The trade-off for this success is genetic diversity.
"When environmental changes occur, you’ve lost that diversity, so a species does not have so many chances of having (genetically different) individuals that can adapt to new conditions," said Dennis Hubbard, a marine geologist and Caribbean coral expert at Oberlin College, southwest of Cleveland.
On top of all the other problems, global warming is boosting ocean temperatures and has been blamed for eliminating or degrading a quarter of the world’s coral, scientists say.
A 1-degree or 2-degree increase in water temperature affects a balance that shallow-water coral have with microscopic algae called dinoflagellates.
The algae live in coral cells, absorbing carbon and other nutrients from their hosts and, in turn, make sugars that the coral use for food.
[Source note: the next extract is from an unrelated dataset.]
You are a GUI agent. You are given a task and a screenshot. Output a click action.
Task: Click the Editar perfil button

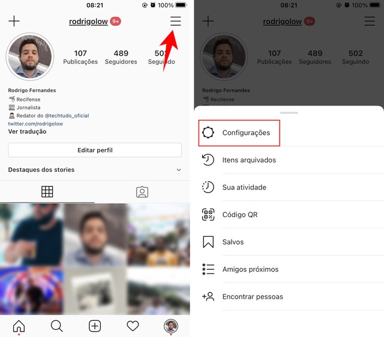(x=95, y=150)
Bakus said that coral grows 10 times faster when this symbiotic relationship occurs.
Increased water temperatures cause the algae to flee, leaving the coral to have to capture tiny bits of food that happen to float by for sustenance.
Before time runs out, Smithsonian Institution biologist Mary Hagedorn wants to freeze sperm from all warmwater coral species.
"We’re not really sure what’s going to happen," said Hagedorn, one of the scientists on the Caribbean elkhorn hunt.
"I want to make sure we have a choice about the future."
Sixty percent of the world’s coral might be gone by 2020, Hubbard said.
Hagedorn said if scientists can slow down the effects of global warming, she wants to be able to provide the genetic material to reseed the coral.
Schick is not optimistic: "This animal is going to be gone in the next 10 to 15 years."